With the pictures left out, transcribe exactly the lines from the one with "Given: Click the" through the end of the data.

____________________

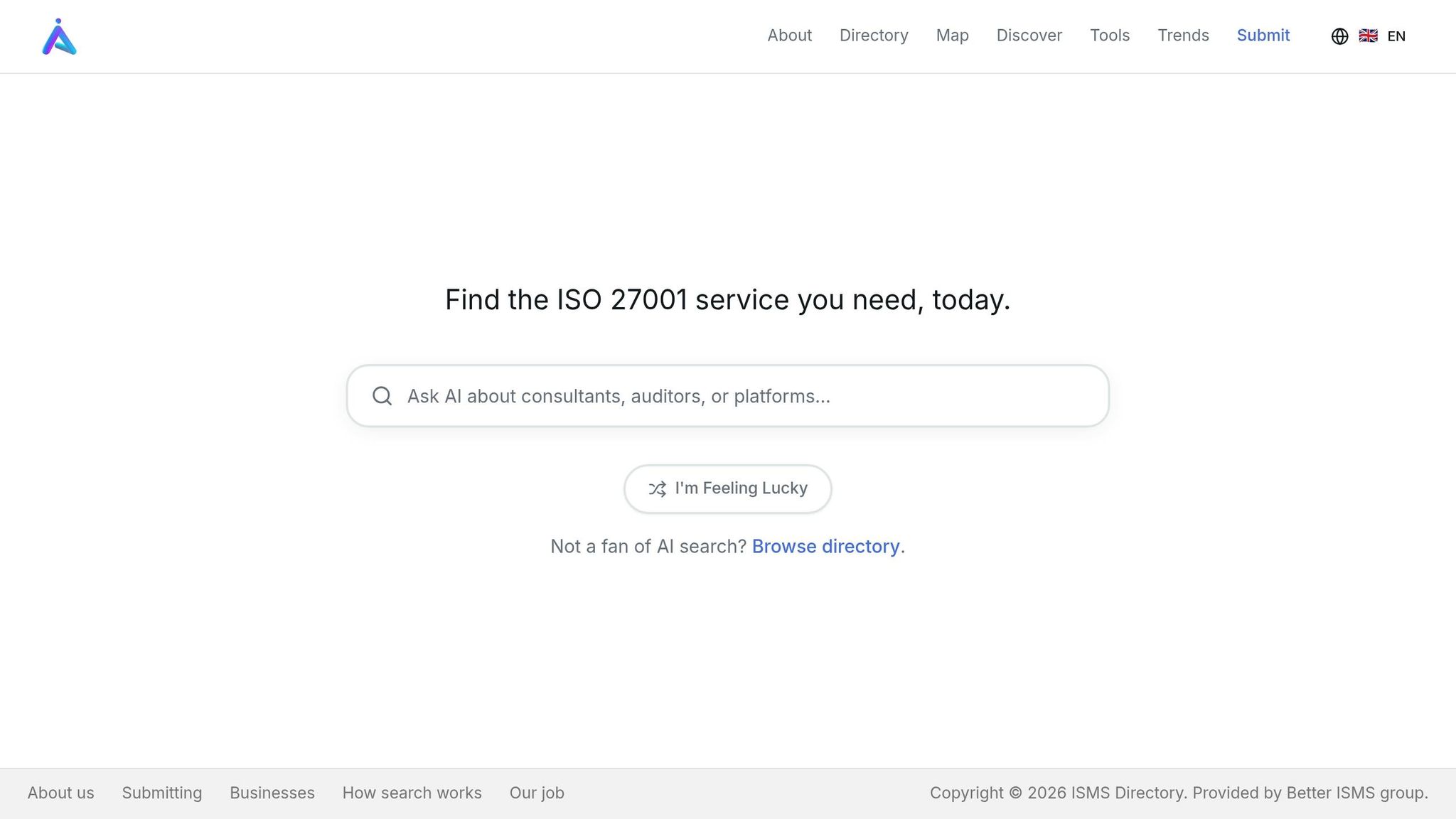Go to the Discover section
Screen dimensions: 1456x819
coord(1029,36)
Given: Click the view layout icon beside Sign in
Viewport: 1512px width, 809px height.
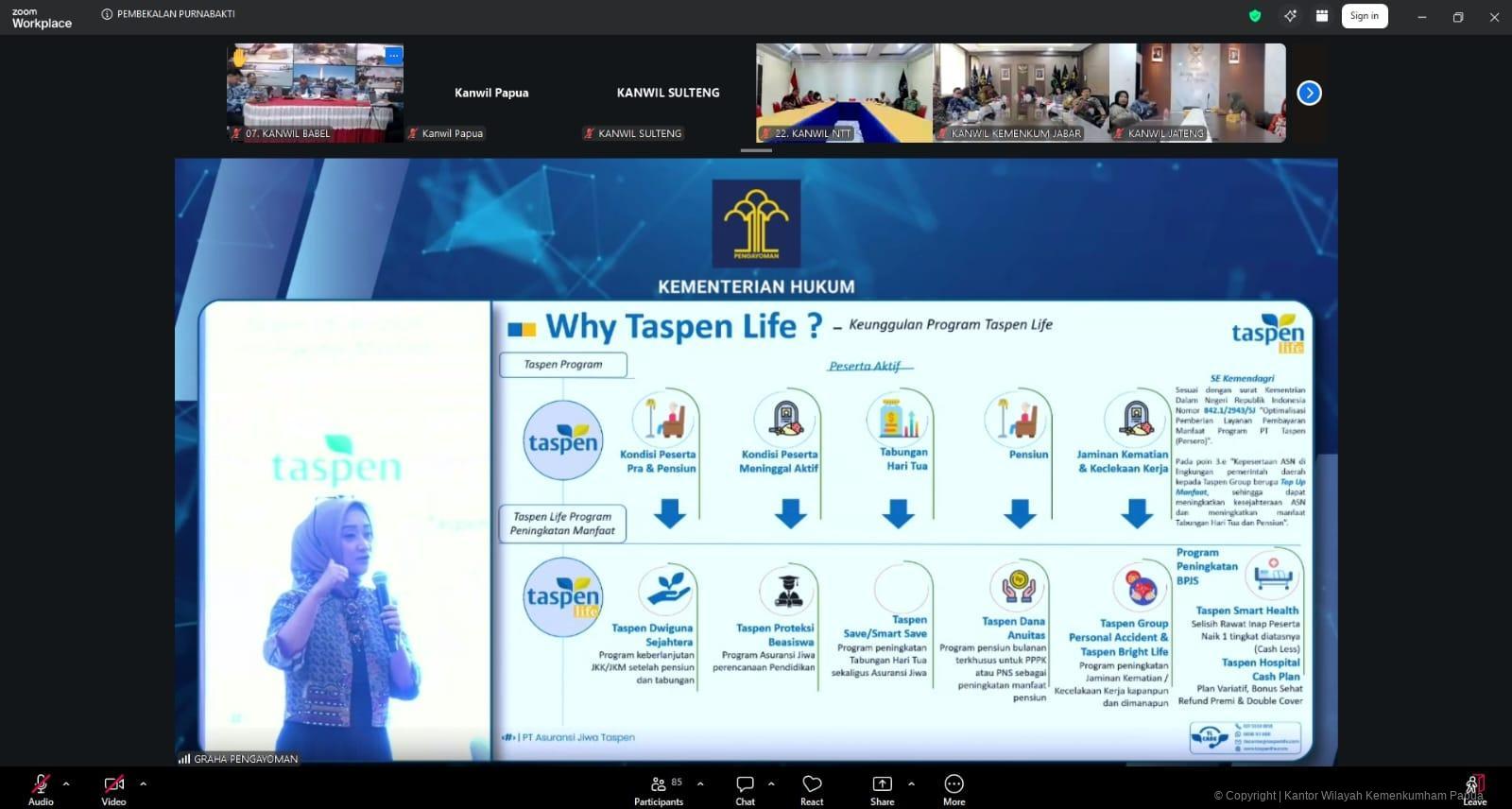Looking at the screenshot, I should 1322,16.
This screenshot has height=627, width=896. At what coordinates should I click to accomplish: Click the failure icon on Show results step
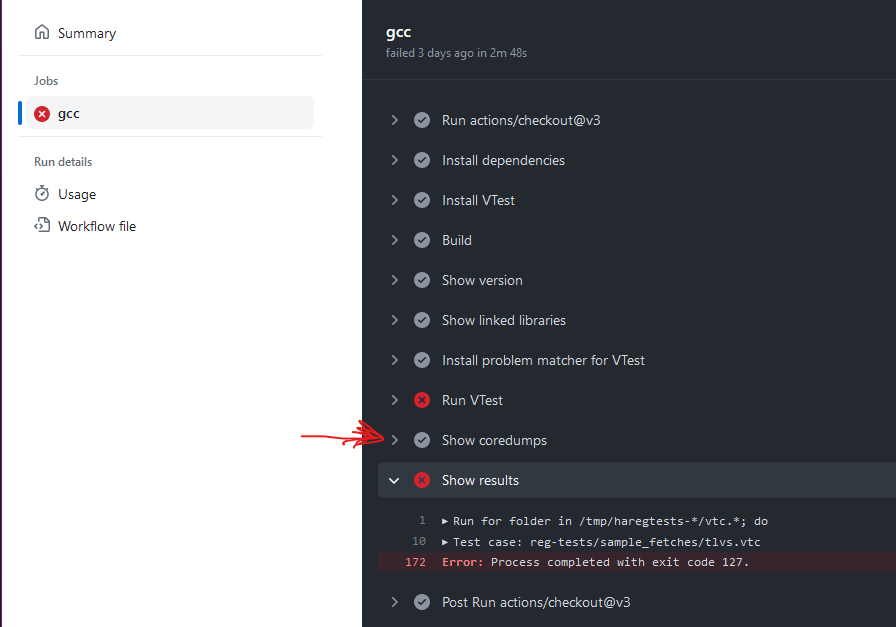pyautogui.click(x=422, y=480)
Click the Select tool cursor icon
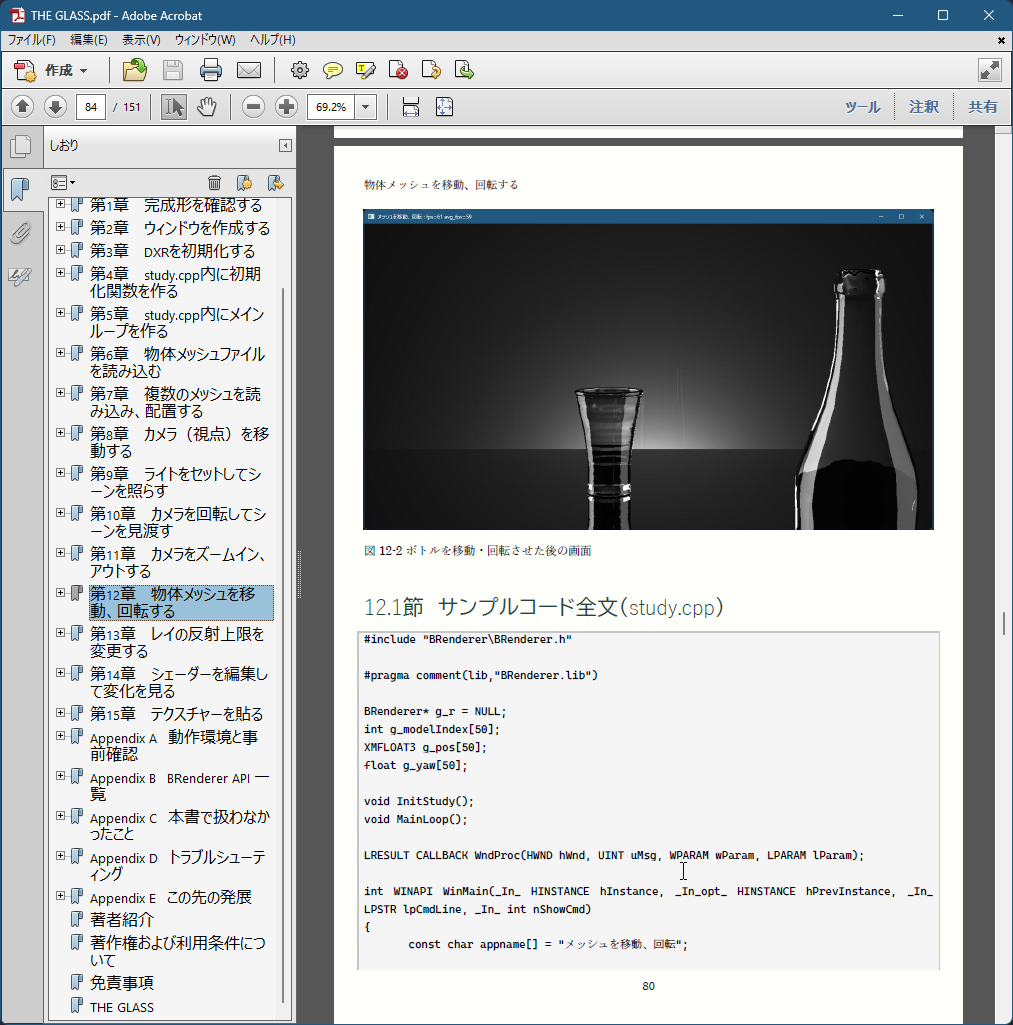Image resolution: width=1013 pixels, height=1025 pixels. 174,107
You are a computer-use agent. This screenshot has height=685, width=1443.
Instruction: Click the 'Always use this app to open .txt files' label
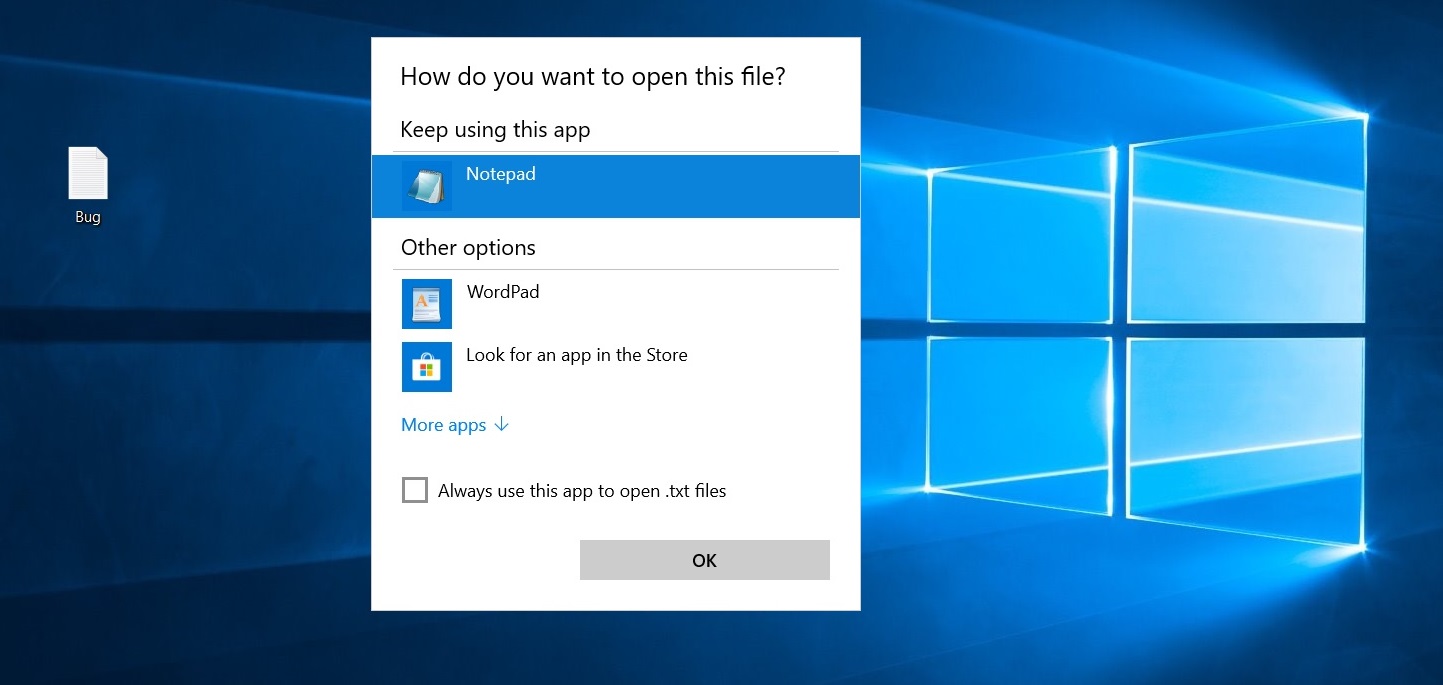[582, 491]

____________________

● **Response below**
Given: Click the view layout icon beside Sign in
Viewport: 1512px width, 809px height.
Looking at the screenshot, I should 1322,16.
This screenshot has height=627, width=896. At what coordinates should I click to accomplish: Click the failure icon on Show results step
pyautogui.click(x=422, y=480)
Click the Select tool cursor icon
Image resolution: width=1013 pixels, height=1025 pixels. 174,107
You are a computer-use agent. This screenshot has height=685, width=1443.
Instruction: Click the 'Always use this app to open .txt files' label
[582, 491]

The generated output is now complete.